TASK TO CARRY OUT:
Of the lines in the data below, write out exactly those from the one holding "Task: Toggle the Revenue ($M) legend label" through the one holding "The image size is (530, 218).", both included.

Saved data entries:
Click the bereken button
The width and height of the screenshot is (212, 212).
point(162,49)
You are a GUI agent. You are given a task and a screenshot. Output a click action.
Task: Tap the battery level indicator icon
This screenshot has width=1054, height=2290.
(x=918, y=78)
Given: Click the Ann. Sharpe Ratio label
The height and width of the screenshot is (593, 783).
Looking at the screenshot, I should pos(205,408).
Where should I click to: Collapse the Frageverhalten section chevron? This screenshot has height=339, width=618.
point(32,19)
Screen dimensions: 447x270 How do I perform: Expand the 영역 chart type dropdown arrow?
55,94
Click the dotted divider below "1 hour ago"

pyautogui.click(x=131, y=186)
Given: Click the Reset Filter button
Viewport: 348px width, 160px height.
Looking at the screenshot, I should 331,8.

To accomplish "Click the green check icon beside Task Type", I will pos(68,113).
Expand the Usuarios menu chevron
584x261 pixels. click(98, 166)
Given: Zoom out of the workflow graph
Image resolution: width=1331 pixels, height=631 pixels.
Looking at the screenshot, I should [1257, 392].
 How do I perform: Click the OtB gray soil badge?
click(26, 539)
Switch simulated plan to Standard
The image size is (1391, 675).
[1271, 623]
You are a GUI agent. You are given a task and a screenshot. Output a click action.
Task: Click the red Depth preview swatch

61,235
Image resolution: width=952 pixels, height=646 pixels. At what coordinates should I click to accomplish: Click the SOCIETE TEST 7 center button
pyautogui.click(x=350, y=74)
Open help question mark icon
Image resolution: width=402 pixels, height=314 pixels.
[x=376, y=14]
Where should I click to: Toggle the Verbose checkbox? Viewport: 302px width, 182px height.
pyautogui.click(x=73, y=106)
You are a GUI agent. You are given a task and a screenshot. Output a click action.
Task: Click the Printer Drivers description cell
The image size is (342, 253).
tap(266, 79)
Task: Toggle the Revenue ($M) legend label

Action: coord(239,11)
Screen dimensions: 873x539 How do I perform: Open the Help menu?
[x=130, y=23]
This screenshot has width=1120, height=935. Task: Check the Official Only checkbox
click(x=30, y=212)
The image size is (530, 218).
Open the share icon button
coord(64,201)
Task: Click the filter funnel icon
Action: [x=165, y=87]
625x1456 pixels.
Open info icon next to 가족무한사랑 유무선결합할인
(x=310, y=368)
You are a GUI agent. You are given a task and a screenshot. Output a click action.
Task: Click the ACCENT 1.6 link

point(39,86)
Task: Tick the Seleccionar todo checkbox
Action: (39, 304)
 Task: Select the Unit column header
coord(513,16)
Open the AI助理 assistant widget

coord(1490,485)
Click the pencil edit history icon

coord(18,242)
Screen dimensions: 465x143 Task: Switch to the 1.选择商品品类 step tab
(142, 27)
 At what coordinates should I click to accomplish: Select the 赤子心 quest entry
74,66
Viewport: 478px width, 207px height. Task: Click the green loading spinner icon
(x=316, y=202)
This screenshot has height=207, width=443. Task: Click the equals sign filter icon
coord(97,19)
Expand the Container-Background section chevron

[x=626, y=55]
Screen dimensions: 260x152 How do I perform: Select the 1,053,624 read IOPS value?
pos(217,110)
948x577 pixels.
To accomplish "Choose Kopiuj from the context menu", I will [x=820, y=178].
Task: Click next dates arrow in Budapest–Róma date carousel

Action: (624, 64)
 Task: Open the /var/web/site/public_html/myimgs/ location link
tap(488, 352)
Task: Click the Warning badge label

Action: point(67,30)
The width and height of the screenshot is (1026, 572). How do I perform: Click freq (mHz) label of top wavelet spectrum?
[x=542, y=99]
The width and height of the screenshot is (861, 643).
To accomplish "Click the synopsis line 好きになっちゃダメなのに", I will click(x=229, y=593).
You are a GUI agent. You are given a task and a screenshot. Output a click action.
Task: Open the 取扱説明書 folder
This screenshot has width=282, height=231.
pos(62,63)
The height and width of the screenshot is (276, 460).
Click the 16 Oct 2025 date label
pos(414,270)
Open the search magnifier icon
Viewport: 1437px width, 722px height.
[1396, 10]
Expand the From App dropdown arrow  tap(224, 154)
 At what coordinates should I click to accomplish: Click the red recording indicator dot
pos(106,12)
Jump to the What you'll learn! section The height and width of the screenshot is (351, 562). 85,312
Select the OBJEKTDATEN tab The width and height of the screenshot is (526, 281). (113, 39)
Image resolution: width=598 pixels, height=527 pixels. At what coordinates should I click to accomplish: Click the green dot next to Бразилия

YOUR SOLUTION:
Task: Toggle the Revenue ($M) legend label

Action: coord(239,11)
Screen dimensions: 873x539 How do I perform: Open the Help menu?
[x=130, y=23]
This screenshot has width=1120, height=935. Task: Check the Official Only checkbox
click(x=30, y=212)
The image size is (530, 218).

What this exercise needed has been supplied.